## Task brief
When you reach the line in the data below that contains "This screenshot has height=924, width=1307.", please start repeating lines exactly, and stop after the line that contains "Click the Like thumbs-up icon", repeating nothing else.

## Input
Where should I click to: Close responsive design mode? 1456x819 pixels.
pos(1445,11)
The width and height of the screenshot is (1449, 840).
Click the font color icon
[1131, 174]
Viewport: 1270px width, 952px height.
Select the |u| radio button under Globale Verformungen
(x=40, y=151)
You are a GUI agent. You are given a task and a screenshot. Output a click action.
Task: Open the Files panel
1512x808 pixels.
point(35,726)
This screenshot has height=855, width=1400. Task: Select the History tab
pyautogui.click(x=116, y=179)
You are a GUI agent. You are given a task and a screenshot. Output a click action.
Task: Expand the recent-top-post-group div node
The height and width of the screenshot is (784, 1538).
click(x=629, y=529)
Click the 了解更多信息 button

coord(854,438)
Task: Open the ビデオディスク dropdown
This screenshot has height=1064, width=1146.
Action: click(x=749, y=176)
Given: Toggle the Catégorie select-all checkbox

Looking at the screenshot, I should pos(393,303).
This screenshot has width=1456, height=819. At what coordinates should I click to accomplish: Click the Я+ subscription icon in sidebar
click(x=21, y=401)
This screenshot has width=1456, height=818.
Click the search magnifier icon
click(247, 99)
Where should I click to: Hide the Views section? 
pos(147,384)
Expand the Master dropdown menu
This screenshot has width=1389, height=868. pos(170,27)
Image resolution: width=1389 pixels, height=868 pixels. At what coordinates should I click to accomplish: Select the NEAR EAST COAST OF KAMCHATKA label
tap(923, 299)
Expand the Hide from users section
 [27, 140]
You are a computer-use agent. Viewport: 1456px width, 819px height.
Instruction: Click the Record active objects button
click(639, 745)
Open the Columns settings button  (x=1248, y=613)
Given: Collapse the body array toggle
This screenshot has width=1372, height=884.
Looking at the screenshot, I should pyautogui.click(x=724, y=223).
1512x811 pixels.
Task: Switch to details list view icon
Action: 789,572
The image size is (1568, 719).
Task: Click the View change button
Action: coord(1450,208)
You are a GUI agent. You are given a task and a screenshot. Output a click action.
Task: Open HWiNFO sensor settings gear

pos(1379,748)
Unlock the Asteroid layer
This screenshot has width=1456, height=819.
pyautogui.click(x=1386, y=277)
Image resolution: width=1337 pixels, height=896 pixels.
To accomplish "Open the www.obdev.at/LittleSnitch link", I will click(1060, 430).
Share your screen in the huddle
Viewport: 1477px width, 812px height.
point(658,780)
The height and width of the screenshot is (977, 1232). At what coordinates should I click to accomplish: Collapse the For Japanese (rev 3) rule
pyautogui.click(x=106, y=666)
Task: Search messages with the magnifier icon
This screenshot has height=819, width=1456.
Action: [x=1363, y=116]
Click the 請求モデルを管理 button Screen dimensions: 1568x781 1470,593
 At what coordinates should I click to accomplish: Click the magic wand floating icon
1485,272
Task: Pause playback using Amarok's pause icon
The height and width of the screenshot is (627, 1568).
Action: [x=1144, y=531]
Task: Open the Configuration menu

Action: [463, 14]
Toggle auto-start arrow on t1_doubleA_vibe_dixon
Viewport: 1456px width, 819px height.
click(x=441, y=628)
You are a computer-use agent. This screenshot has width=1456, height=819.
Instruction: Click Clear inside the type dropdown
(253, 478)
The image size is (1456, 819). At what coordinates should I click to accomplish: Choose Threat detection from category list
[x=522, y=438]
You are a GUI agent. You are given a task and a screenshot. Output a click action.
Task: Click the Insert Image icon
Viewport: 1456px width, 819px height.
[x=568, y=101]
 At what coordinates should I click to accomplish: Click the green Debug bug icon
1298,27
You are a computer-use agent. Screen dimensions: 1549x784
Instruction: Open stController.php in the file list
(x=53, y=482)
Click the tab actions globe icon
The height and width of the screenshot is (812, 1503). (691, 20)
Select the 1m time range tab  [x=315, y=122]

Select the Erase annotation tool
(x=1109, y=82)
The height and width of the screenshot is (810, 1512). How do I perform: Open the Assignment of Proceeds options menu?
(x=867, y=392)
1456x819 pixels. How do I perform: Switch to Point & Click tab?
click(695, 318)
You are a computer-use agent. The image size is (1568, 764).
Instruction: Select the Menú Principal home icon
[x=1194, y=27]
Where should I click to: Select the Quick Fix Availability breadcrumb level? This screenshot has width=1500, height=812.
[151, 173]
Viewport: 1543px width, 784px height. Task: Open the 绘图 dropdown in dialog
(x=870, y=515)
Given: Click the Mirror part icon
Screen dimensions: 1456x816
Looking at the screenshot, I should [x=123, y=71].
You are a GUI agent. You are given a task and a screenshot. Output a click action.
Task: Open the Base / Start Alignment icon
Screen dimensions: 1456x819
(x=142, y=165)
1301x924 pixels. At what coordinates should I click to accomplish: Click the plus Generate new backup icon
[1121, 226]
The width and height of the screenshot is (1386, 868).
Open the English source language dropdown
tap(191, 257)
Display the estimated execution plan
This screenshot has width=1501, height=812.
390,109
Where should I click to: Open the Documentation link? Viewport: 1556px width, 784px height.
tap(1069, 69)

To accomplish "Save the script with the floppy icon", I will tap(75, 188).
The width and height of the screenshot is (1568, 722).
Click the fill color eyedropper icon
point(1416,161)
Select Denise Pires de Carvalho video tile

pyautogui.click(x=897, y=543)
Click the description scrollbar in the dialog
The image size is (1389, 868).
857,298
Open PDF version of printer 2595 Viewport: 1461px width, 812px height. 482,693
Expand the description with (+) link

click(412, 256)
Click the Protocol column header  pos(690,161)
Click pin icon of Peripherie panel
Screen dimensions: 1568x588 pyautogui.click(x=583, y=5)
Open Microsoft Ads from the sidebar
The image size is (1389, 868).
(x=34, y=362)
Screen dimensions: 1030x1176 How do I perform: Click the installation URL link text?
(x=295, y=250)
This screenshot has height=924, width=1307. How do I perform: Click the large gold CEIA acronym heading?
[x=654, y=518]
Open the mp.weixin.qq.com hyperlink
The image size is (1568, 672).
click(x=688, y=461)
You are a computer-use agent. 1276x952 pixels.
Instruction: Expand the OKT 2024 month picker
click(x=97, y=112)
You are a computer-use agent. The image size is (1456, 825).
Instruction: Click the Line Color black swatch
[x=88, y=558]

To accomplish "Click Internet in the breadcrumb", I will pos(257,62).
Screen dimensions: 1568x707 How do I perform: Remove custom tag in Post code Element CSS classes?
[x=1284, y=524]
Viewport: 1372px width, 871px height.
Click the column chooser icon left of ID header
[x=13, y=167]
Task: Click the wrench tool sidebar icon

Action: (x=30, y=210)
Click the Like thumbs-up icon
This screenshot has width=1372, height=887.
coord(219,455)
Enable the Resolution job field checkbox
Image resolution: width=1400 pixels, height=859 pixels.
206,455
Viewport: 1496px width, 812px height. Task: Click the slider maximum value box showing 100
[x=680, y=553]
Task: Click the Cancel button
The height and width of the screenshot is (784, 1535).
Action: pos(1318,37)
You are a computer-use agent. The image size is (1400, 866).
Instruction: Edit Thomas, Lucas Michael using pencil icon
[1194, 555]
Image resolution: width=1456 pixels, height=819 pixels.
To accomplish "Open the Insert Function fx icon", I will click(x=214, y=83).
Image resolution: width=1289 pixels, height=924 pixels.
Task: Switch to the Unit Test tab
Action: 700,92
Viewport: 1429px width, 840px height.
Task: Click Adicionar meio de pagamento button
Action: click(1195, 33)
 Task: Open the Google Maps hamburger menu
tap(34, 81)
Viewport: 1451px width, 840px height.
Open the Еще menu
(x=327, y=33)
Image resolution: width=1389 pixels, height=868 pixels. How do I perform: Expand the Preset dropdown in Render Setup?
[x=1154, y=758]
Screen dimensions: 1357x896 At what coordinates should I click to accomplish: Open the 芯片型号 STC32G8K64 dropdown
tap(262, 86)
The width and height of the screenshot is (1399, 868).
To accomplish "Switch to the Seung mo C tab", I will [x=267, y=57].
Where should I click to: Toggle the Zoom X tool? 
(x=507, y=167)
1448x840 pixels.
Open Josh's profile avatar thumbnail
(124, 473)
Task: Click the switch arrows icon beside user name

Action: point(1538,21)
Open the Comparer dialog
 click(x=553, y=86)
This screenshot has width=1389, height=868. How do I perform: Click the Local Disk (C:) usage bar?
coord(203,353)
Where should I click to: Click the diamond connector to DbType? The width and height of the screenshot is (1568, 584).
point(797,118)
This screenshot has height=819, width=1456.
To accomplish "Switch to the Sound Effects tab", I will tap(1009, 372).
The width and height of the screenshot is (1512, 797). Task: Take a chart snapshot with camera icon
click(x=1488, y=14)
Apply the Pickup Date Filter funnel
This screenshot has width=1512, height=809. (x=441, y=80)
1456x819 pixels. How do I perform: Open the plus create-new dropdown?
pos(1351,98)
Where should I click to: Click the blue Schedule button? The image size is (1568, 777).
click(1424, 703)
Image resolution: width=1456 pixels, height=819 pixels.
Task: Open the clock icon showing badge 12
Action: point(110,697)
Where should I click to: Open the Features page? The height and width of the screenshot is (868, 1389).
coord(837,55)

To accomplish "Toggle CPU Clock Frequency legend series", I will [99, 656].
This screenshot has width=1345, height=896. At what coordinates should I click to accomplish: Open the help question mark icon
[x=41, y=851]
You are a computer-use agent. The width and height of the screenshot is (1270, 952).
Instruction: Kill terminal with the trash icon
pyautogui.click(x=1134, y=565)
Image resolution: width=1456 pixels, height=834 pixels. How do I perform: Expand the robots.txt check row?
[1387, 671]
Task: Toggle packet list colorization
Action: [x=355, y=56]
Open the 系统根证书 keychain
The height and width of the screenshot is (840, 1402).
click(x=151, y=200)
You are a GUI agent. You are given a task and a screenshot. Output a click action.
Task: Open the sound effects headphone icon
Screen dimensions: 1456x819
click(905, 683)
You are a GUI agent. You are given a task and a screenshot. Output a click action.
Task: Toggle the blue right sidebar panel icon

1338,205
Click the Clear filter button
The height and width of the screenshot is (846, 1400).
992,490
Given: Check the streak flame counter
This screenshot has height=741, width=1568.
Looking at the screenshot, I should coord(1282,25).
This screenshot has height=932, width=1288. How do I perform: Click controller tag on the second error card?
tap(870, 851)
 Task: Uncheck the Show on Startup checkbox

## Task response
This screenshot has height=924, width=1307. How do I perform: Click the large gold CEIA acronym heading?
[x=654, y=518]
Open the mp.weixin.qq.com hyperlink
The image size is (1568, 672).
click(x=688, y=461)
You are a computer-use agent. 1276x952 pixels.
Instruction: Expand the OKT 2024 month picker
click(x=97, y=112)
You are a computer-use agent. The image size is (1456, 825).
Instruction: Click the Line Color black swatch
[x=88, y=558]

To accomplish "Click Internet in the breadcrumb", I will pos(257,62).
Screen dimensions: 1568x707 How do I perform: Remove custom tag in Post code Element CSS classes?
[x=1284, y=524]
Viewport: 1372px width, 871px height.
Click the column chooser icon left of ID header
[x=13, y=167]
Task: Click the wrench tool sidebar icon

Action: (x=30, y=210)
Click the Like thumbs-up icon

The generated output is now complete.